Magnetic single-wall memories such as magnetic bubble memories are well known in the art. A familiar form of such memories employs a layer of material in which bubbles can be moved and a pattern of magnetic elements, typically of permalloy, which defines propagation channels in the layer. The propagation elements respond to a magnetic field reorienting in the plane of the layer to move bubbles along the channels to a detector arrangement typically also made of permalloy. A bubble memory of this form is commonly referred to as a "field access" bubble memory.
The detector arrangement comprises a succession of stages of a channel where each stage has a number of elements closely spaced apart and aligned transverse to the direction of bubble movement. The numbers of elements in sucessive ones of the stages increase in the direction of bubble movement to a maximum at a detector stage. The elements in the detector stage are linked together to form a single magnetoresistive element astride the bubble path for detecting a bubble which is laterally elongated due to the increasing numbers of elements in the stages preceding and including the detector stage.
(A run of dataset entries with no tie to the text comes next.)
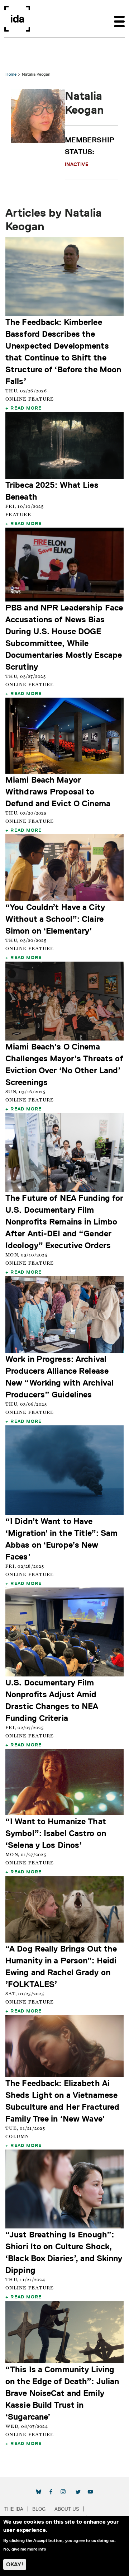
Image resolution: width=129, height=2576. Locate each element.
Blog (39, 2508)
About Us (66, 2508)
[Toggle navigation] (119, 19)
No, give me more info (24, 2549)
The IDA (13, 2508)
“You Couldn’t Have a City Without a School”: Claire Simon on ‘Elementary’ (55, 918)
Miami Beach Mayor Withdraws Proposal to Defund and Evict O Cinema (57, 791)
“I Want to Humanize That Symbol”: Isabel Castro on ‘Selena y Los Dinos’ (55, 1833)
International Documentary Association (17, 19)
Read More (26, 408)
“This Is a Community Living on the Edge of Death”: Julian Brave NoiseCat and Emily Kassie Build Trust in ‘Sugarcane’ (62, 2392)
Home (10, 74)
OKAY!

The elements of the detector arrangement are normally of V-shaped geometry, the plurality of elements in each stage generating a moving wave of attractive poles for elongating as well as for moving a bubble.
The forward motion of a bubble in the detector arrangement is known to be non-uniform. That is to say, movement of an elongated bubble during one phase of a rotating field cycle is faster than in another phase. Consequently, as frequency of operation increases for a material of a given mobility, a maximum speed is reached more quickly than would be reached if a more uniform speed could be achieved.
In addition, the interlinked elements of the detector stage introduce patterns of strong and weak poles for some orientations of the rotating drive fields. These poles, on occasion, cause the elongated bubbles to assume irregular shapes thus leading to reduced margin ranges. For presently available materials, device failures due to problems of this sort manifest themselves at frequencies approaching four hundred kilohertz and at temperatures of about 0.degree. and below.